Warga diberi pemahaman bahwa burung walet amat tergantung dengan ekosistem gambut dan hutan di sekitarnya. Sebab, makanan walet yang berupa serangga banyak berkembang biak di lahan gambut dan hutan di sekitarnya. Jika ekosistem tersebut rusak, kata Soeyitno, berpotensi membuat hasil panen sarang walet warga turun.
”Kami sebagai warga yang tinggal di sana berkomitmen menjaga hutan. Itu berpengaruh ke kami juga. Kalau hutan rusak, produksi sarang walet bisa berkurang,” kata Ketua Lembaga Pengelolaan Sumber Daya Alam Muara Siran Abdul Agus Nur.
Sementara itu, dua yayasan lain menjalankan program lahan basah di Danau Mesangat dan Danau Kenohan Suwi. Mereka membantu pengelolaan kawasan ekosistem esensial di Mesangat-Suwi dengan spesies endemik buaya badas hitam (Crocodylus siamensis) yang statusnya dilindungi. Selain itu, kawasan seluas 13.000 hektar ini juga menjadi habitat kucing tandang, bekantan, buaya senyulong, bangau tong-tong, dan ikan belida.
KOMPAS/SUCIPTO
Perahu nelayan melintasi sebuah danau di Kabupaten Kutai Kartanegara, Kalimantan Timur, saat senja, Selasa (26/11/2019).
Kawasan tersebut amat unik. Bentang lahan berupa rawa dan riparian menjadi tempat tinggal sejumlah satwa khas dan dilindungi. Kendati demikian, ada sejumlah tantangan dalam menjaga kawasan tersebut. Sejumlah warga masih menggunakan alat tangkap listrik. Beberapa pekebun juga membuka lahan di riparian untuk menanam sawit.

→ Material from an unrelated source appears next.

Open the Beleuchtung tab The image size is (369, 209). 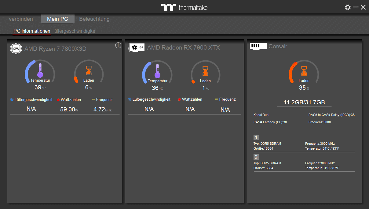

Ketua Kelompok Kerja Mitigasi DDPI Kaltim Fajar Pambudi mengatakan, butuh kerja sama banyak pihak supaya kawasan tersebut dikelola secara berkelanjutan. Salah satunya dukungan pemerintah dalam membuat peraturan larangan penggunaan alat tangkap tak ramah lingkungan.
Kesepakatan pembangunan hijau telah mengembangkan 11 inisiatif model.

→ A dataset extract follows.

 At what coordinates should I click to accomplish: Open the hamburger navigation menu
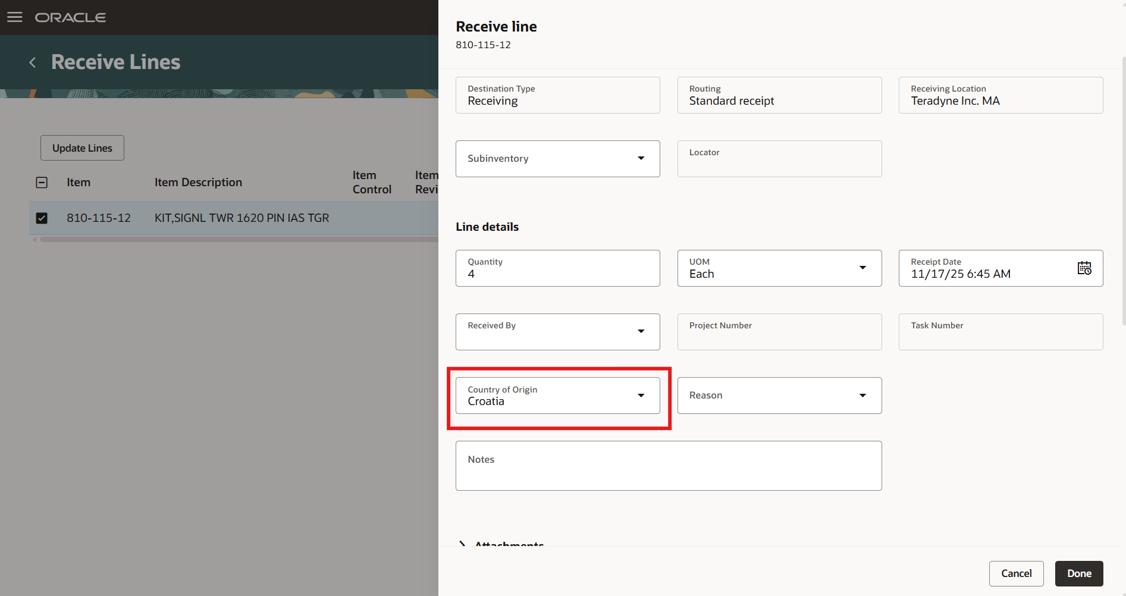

”Tujuannya, kegiatan tersebut menyeimbangkan aspek ekonomi dan ekologi, memiliki potensi pembiayaan dan pendanaan, berpotensi untuk direplikasi dan berkelanjutan, serta memiliki potensi hasil dalam tiga tahun,” kata Pambudi.

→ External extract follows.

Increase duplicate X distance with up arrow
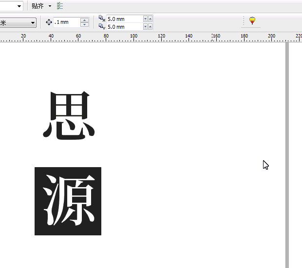The height and width of the screenshot is (268, 302). click(x=150, y=19)
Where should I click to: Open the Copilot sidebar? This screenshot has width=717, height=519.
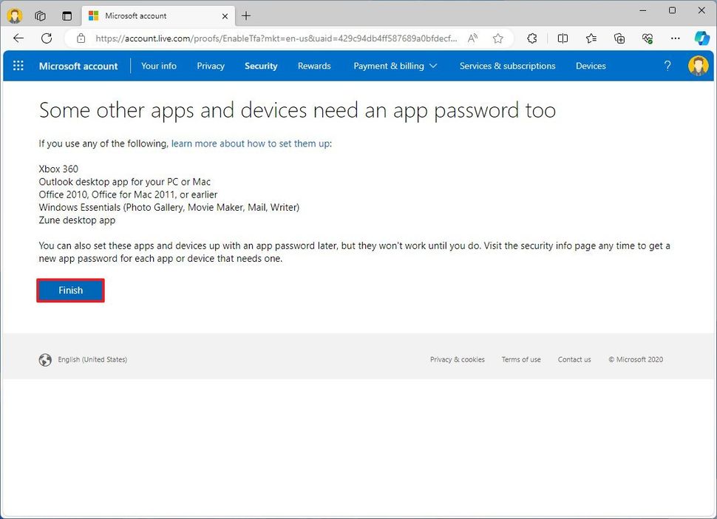click(701, 38)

Implementasi kesepakatan pembangunan hijau di Kaltim berada di bawah koordinasi DDPI Kaltim dengan dukungan Yayasan Konservasi Alam Nusantara. Sejak dideklarasikan pada 2016 dan berjalan hingga 2022, kesepakatan pembangunan hijau telah mengembangkan 11 inisiatif model.
Inisiatif model tersebut adalah Program Karbon Hutan Berau, Forest Carbon Partnership Facility-Carbon Fund, dan Perkebunan Berkelanjutan. Selain itu, Pengelolaan Kawasan Ekosistem Esensial Wehea-Kelay, Perhutanan Sosial, dan Penguatan Kesatuan Pengelolaan Hutan.
Ada pula Program Kampung Iklim (Proklim), Kemitraan Pengelolaan Kawasan Delta Mahakam, Implementasi Aksi Inspiratif Warga untuk Perubahan (Sigap), Pengendalian Kebakaran Lahan dan Kebun, serta Adaptasi dan Mitigasi Perubahan Iklim Kota Balikpapan.